▶ _Description of the task_: Scan the entries below, and for each line that includes the word "Shop", make a copy.

▶ _Listed entries_:
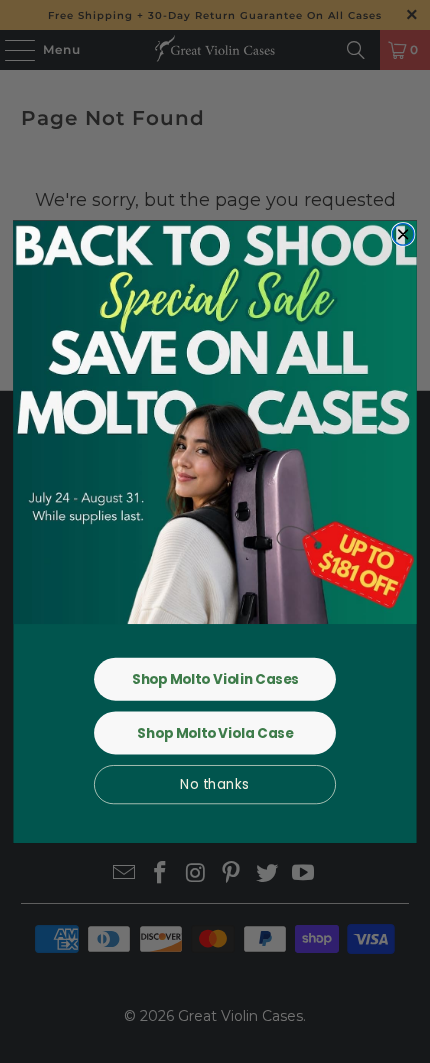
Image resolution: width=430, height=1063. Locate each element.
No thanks (214, 784)
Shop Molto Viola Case (214, 732)
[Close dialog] (403, 234)
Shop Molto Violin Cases (215, 678)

▶ _Exercise solution_:
Shop Molto Viola Case (214, 732)
Shop Molto Violin Cases (215, 678)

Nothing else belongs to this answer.